Hi Carson! Try this:

select users.user_id, users.display_name
from users, contacts as c
where c.user_id = :user_id
and c.contact_id = users.user_id
and not exists (
    select user_id
    from userfiles as uf
    where uf.user_id = c.contact_id
    and uf.file_id in (:file_ids)
);

Note that :file_ids is all your file_id's, seperated with commas. No more looping to run multiple queries!

EDIT:

This is the data I'm running as a test:

create table users (user_id integer primary key, display_name text);
insert into users values (1,"bob");
insert into users values (2,"jim");
insert into users values (3,"bill");
insert into users values (4,"martin");
insert into users values (5,"carson");

create table contacts values (user_id integer, contact_id integer);
insert into contacts select u1.user_id, u2.user_id from users u1, users u2 where ui.user_id!=u2.user_id;

create table userfiles (user_id integer, file_id integer);
insert into userfiles values (1,10);
insert into userfiles values (2,10);
insert into userfiles values (3,10);
insert into userfiles values (4,10);
insert into userfiles values (1,20);
insert into userfiles values (2,30);

Then, if I run my query with :user_id = 5 and :files_id = 20,30, I get:

select users.user_id, users.display_name
from users, contacts as c
where c.user_id = 5
and c.contact_id = users.user_id
and not exists (
    select user_id
    from userfiles as uf
    where uf.user_id = c.contact_id
    and uf.file_id in (20,30)
);

UserID|Display_Name
3     |bill
4     |martin

That seems like what you want, as I understand it, that is, the only users who do not have all the file ID's. If I misunderstood something, please let me know.

MPelletier
It works perfect, thanks! I forgot about `not exists` :)
Carson Myers
@MPelletier Actually, it seems this doesn't quite work, but it's closer than I was. If I have multiple `file_ids`, then it will exclude all contacts that match any of them. I only want to exclude the ones that match them all -- I'm not sure how I would do that, without possibly adding a tonne of `and not exists` clauses to the first one.

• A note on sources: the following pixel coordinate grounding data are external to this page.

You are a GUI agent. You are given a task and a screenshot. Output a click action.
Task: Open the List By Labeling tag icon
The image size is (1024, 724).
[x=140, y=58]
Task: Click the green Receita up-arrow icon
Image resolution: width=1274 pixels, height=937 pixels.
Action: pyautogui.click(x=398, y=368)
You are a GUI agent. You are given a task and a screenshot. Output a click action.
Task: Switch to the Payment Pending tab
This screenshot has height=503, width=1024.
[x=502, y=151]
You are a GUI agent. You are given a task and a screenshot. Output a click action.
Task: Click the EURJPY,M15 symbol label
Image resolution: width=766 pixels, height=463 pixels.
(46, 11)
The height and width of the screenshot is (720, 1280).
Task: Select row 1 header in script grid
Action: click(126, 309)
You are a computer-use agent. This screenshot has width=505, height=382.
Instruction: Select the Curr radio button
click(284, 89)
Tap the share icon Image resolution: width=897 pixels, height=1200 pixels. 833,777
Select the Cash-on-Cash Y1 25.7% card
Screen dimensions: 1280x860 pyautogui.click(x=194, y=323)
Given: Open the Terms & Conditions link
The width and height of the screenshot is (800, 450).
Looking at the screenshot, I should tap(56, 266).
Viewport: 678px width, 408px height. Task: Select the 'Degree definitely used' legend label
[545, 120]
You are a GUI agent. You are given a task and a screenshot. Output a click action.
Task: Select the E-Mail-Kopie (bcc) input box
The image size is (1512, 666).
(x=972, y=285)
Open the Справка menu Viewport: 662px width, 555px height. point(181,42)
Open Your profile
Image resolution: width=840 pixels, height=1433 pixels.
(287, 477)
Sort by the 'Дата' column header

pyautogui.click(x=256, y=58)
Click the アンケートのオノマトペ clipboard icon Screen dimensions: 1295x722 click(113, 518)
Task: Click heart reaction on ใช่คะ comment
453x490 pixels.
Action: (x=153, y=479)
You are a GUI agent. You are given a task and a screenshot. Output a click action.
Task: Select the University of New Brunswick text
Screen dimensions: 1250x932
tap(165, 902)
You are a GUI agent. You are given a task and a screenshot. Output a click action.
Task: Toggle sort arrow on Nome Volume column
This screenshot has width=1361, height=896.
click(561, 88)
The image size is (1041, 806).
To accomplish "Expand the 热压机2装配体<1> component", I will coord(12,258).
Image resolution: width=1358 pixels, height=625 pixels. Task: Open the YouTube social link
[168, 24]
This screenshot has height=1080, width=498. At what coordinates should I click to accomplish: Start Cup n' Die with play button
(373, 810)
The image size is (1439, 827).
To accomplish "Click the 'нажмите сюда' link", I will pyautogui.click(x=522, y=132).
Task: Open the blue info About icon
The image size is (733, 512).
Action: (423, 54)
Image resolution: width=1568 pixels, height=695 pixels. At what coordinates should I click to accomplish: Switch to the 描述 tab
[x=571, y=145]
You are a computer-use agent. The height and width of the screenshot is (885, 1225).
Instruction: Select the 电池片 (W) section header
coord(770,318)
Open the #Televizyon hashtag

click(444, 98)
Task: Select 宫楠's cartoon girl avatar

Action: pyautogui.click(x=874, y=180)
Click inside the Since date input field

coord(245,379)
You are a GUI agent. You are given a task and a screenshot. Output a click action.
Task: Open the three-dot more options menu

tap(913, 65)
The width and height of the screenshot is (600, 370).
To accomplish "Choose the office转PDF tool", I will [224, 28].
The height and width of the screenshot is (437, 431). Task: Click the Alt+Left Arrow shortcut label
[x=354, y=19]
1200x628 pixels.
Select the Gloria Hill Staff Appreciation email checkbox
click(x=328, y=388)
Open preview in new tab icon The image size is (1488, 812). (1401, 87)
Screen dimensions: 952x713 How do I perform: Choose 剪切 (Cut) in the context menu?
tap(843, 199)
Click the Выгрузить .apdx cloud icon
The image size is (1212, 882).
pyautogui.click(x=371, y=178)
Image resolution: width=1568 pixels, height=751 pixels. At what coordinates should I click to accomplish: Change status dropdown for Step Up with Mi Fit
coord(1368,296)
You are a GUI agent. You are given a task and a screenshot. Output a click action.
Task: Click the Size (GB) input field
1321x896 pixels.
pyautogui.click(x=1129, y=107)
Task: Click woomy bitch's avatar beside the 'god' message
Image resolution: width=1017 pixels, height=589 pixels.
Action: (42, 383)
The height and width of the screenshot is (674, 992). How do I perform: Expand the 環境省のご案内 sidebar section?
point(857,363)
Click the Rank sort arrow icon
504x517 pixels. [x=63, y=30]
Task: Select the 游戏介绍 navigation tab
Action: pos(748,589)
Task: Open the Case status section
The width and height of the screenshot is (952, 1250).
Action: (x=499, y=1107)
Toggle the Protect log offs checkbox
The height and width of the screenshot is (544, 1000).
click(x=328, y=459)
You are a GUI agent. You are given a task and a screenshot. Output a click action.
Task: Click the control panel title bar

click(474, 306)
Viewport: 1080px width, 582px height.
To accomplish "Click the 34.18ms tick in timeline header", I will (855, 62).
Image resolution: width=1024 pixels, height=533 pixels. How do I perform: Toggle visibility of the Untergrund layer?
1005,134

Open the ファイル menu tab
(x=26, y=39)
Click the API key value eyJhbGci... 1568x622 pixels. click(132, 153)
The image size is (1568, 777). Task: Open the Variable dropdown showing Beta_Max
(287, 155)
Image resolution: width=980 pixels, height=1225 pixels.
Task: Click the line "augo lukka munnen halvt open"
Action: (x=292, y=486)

I may have to just get all of the contacts into a dict, and then remove the ones that match all of the `file_ids`.
Carson Myers
@MPelletier Got it! Check out my answer :) please do comment on it if there is something less-than-good about it, I'm still getting my hands wet with SQL
Carson Myers
I ran your queries, and reproduced your results, but unfortunately my desired result in this case would be for users 1, 2, 3 and 4 to show up. I only want to exclude users which can already see _all_ selected files (in this case, none of the users can see both files 20 and 30, so they would all be displayed). I went for count(*) since whether or not a user is displayed depends on several of the rows in the userfiles table and not just whether or not one of them exists. Thanks so much for the help though, it got me thinking and helped me solve the problem :)
Carson Myers
oh, and I did get the query working, it was a subtle escaping problem
Carson Myers
Oh, I get it! Then yes, I think your query is safe to use, even if a user has more files than others demanded, I see it is carefully restricted to those files you want. Good work!
MPelletier
+1  A: 

This seemed to work, not sure if it's optimal but it is the only way I could figure it out:

select users.user_id, users.display_name
from users, contacts
where contacts.user_id = :user_id
and contacts.contact_id = users.user_id
and (
    select count(*)
    from userfiles
    where userfiles.user_id = users.user_id
    and userfiles.file_id in (:file_ids)
) < :number_of_files;

It selects all contacts, except the ones that match all of the file_ids. It does select the contacts which match some of the file_ids, since it grabs the count of contacts matching the specified IDs, and then checks if that is less than the number of ids that were provided.

Carson Myers
I'm going to test this out tonight. My understanding is that if Bob is shared 10,000 files, he will show up in that query if you select the few files he doesn't have. I think...One thing you could do is take my query (or your original one for that matter) and tweak it a bit. Use your loop to go through each file and do a large `INTERSECT` query.
MPelletier
you are right but, that is the behavior I want: I only want to exclude the users that can already view every selected file. In any case, it's the damndest thing: this query works in the sqlite3 interpreter, but not in python. I can't figure it out.
Carson Myers
Ah, with Python I am no use. Please see my edit above, I'm giving a sample of test data I used to verify what I thought was proper behaviour.
MPelletier